PROBLEM TO SOLVE:
Word for word, print each line of the listing below; pictures stay out.

PROVIDED DATA:
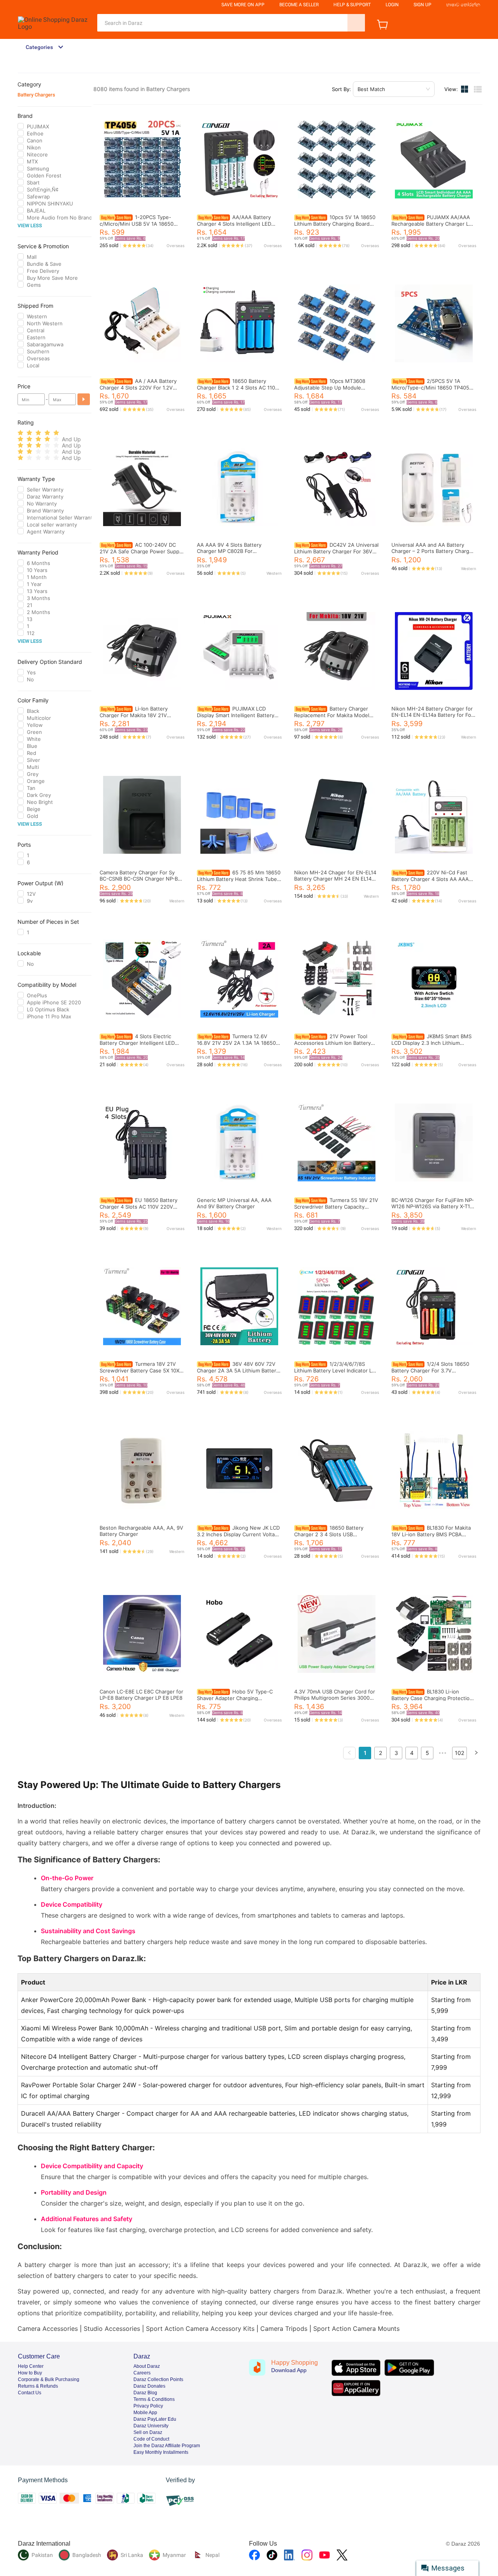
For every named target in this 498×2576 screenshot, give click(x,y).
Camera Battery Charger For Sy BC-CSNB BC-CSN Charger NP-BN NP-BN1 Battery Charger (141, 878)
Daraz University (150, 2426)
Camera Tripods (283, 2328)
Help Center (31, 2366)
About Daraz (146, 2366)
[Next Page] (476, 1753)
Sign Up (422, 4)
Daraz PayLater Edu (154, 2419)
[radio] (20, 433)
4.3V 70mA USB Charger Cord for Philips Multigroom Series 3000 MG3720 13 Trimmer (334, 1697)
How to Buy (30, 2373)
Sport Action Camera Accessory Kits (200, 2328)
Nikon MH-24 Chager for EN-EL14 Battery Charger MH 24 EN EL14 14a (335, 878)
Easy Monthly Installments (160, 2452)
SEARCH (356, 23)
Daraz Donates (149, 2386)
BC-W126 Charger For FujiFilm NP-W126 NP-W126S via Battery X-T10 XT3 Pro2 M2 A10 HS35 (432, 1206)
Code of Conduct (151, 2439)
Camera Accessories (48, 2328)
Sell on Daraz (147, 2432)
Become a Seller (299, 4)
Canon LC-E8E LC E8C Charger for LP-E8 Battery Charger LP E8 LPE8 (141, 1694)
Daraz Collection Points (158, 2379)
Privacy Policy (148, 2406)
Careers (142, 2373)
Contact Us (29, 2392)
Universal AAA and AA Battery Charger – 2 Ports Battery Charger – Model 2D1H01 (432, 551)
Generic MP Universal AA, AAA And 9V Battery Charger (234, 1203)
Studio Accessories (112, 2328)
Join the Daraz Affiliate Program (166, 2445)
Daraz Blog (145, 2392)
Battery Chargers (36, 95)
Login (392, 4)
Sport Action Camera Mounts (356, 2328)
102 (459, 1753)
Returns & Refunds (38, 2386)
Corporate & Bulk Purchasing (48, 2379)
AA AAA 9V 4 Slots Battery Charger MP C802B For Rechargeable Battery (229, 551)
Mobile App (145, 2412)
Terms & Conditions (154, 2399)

SOLVED EXERCISE:
For every named target in this 498×2576 screenshot, give click(x,y).
Camera Battery Charger For Sy BC-CSNB BC-CSN Charger NP-BN NP-BN1 Battery Charger (141, 878)
Daraz University (150, 2426)
Camera Tripods (283, 2328)
Help Center (31, 2366)
About Daraz (146, 2366)
[Next Page] (476, 1753)
Sign Up (422, 4)
Daraz PayLater Edu (154, 2419)
[radio] (20, 433)
4.3V 70mA USB Charger Cord for Philips Multigroom Series 3000 MG3720 13 Trimmer (334, 1697)
How to Buy (30, 2373)
Sport Action Camera Accessory Kits (200, 2328)
Nikon MH-24 Chager for EN-EL14 Battery Charger MH 24 EN EL14 14a (335, 878)
Easy Monthly Installments (160, 2452)
SEARCH (356, 23)
Daraz Donates (149, 2386)
BC-W126 Charger For FujiFilm NP-W126 NP-W126S via Battery X-T10 XT3 Pro2 M2 A10 HS35 (432, 1206)
Code of Conduct (151, 2439)
Camera Accessories (48, 2328)
Sell on Daraz (147, 2432)
Become a Seller (299, 4)
Canon LC-E8E LC E8C Charger for LP-E8 Battery Charger LP E8 LPE8 (141, 1694)
Daraz Collection Points (158, 2379)
Privacy Policy (148, 2406)
Careers (142, 2373)
Contact Us (29, 2392)
Universal AAA and AA Battery Charger – 2 Ports Battery Charger – Model 2D1H01 (432, 551)
Generic MP Universal AA, AAA And 9V Battery Charger (234, 1203)
Studio Accessories (112, 2328)
Join the Daraz Affiliate Program (166, 2445)
Daraz Blog (145, 2392)
Battery Chargers (36, 95)
Login (392, 4)
Sport Action Camera Mounts (356, 2328)
102 (459, 1753)
Returns & Refunds (38, 2386)
Corporate & Bulk Purchasing (48, 2379)
AA AAA 9V 4 Slots Battery Charger MP C802B For Rechargeable Battery (229, 551)
Mobile App (145, 2412)
Terms & Conditions (154, 2399)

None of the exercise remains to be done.